Assignment:
Word for word, please restate the lines from the beginning of the data through the line in which "Task: Switch to the Past tab" appears.

**** Records shown ****

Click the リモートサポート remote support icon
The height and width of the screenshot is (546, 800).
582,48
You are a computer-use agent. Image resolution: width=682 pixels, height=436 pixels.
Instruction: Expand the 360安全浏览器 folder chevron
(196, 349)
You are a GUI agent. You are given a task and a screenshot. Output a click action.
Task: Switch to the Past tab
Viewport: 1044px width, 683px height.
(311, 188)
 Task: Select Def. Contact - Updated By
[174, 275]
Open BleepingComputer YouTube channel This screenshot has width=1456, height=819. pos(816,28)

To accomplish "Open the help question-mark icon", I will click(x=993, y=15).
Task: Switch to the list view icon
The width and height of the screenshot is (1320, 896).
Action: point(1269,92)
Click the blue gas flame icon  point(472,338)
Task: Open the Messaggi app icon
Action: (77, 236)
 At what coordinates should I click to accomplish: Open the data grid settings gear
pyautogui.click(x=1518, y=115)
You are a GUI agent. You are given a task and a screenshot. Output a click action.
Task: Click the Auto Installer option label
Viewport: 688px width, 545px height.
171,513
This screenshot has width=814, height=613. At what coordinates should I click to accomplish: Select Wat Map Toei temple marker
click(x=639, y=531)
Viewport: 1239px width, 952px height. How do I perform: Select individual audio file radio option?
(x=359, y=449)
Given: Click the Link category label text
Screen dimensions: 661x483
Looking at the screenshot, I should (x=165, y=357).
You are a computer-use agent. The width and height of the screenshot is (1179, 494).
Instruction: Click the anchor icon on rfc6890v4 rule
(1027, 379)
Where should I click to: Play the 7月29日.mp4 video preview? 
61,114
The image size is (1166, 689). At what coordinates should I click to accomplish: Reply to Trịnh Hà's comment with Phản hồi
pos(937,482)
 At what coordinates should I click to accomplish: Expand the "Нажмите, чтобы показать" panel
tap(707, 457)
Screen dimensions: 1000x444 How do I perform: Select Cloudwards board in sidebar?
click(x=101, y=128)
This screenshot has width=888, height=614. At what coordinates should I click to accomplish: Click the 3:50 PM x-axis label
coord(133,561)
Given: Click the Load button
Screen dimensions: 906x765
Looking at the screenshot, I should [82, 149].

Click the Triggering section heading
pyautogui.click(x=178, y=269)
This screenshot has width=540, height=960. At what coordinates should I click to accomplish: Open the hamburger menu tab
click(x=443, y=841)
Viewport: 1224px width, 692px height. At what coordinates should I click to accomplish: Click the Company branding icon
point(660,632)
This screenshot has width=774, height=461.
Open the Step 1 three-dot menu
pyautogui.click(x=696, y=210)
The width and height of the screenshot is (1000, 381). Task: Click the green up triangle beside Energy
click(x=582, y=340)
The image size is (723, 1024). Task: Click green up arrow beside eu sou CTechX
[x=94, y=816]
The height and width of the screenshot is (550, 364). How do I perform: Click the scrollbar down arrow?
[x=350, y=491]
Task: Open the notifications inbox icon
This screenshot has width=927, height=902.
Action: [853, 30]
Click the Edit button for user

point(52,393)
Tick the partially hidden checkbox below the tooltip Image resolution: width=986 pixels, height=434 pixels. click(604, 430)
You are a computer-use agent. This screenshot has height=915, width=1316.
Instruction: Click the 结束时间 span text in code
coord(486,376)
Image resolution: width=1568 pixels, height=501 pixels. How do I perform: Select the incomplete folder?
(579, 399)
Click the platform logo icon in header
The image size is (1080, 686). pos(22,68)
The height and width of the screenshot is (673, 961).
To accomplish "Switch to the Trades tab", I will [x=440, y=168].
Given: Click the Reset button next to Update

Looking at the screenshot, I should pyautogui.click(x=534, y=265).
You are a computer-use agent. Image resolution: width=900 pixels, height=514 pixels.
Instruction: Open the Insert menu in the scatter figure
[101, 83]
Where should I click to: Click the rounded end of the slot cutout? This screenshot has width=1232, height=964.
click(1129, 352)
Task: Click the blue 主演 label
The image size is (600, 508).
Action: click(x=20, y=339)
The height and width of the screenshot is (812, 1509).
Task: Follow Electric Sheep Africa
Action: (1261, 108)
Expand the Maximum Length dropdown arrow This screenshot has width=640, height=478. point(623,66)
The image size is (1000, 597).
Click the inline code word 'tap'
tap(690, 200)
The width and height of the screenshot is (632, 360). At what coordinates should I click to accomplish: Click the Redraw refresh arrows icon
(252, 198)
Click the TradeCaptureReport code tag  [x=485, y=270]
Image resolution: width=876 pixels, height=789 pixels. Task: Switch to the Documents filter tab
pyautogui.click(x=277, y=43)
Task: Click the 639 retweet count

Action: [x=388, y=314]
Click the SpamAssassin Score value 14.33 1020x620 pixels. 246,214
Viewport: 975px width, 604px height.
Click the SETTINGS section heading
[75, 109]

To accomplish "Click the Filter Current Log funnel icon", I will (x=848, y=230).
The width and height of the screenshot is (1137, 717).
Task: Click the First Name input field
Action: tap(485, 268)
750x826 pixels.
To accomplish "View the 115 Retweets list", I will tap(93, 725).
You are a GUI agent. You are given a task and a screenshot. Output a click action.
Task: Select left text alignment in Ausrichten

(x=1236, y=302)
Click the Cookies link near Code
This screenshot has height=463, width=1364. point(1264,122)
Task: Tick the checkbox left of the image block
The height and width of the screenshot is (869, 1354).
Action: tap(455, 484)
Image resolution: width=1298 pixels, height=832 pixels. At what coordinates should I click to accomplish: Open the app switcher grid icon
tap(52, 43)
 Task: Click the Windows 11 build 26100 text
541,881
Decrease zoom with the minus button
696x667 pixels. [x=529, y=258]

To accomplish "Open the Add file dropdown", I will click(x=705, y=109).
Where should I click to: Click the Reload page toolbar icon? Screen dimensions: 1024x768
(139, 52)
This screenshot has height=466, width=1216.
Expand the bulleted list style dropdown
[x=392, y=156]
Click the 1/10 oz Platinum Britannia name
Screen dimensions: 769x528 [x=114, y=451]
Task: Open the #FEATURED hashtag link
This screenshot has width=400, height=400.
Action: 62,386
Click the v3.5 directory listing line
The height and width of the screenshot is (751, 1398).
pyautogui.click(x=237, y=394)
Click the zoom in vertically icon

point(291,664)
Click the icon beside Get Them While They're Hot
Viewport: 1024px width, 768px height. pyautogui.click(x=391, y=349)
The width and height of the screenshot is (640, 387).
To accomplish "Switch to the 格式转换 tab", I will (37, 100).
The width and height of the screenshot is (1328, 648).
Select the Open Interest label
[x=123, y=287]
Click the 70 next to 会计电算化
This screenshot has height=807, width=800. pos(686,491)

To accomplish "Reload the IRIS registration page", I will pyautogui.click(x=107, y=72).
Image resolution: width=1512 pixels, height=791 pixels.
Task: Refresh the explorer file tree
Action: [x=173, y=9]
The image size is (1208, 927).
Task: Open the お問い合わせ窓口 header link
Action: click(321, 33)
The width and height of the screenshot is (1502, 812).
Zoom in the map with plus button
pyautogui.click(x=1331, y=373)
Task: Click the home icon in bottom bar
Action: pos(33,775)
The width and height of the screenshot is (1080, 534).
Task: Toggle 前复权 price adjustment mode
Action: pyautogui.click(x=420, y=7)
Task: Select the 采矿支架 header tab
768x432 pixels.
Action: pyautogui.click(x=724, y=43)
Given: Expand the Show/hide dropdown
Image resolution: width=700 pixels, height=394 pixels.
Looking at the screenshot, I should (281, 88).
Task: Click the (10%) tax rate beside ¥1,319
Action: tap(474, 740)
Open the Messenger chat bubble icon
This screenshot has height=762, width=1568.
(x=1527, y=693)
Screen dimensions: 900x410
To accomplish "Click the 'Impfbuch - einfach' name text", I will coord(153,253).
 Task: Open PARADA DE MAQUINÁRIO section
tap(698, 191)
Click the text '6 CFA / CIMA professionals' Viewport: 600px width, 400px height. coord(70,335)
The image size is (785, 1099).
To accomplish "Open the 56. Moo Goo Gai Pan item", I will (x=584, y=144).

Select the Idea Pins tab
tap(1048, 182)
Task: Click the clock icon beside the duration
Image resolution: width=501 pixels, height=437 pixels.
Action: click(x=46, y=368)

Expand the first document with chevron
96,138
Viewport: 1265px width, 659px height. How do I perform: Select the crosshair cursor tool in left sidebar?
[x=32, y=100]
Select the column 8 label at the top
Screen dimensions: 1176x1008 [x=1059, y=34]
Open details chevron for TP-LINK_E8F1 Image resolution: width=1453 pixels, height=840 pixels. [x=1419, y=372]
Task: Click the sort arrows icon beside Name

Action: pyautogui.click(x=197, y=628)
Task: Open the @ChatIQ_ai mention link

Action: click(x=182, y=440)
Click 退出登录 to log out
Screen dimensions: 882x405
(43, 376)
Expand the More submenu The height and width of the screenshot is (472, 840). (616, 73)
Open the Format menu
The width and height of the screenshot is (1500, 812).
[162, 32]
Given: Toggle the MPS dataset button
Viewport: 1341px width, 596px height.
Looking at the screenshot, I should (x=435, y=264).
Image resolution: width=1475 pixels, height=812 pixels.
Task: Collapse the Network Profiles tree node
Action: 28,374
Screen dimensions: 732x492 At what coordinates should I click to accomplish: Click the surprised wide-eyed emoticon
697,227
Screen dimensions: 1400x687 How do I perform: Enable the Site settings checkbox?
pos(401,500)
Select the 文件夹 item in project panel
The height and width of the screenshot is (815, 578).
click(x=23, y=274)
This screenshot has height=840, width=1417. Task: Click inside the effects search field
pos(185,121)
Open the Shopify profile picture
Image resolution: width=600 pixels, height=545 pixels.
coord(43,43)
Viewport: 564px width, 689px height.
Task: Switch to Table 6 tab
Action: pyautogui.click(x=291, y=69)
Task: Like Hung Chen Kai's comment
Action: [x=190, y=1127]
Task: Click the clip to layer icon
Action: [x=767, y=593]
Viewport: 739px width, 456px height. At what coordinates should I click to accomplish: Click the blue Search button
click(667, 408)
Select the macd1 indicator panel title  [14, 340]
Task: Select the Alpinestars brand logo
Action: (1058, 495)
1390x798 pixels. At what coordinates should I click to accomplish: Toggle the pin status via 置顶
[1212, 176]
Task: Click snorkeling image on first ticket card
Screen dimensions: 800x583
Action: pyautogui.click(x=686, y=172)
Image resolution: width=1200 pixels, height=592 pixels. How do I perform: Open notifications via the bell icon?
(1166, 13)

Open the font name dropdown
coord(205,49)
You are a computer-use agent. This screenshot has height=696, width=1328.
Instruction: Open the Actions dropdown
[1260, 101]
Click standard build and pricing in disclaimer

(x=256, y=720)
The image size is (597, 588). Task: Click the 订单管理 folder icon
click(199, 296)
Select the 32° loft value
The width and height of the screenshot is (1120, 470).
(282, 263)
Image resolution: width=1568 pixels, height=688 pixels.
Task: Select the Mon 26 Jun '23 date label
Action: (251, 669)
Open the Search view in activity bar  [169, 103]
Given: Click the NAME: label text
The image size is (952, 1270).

****

Answer to this problem:
Click the リモートサポート remote support icon
The height and width of the screenshot is (546, 800).
582,48
You are a computer-use agent. Image resolution: width=682 pixels, height=436 pixels.
Instruction: Expand the 360安全浏览器 folder chevron
(196, 349)
You are a GUI agent. You are given a task and a screenshot. Output a click action.
Task: Switch to the Past tab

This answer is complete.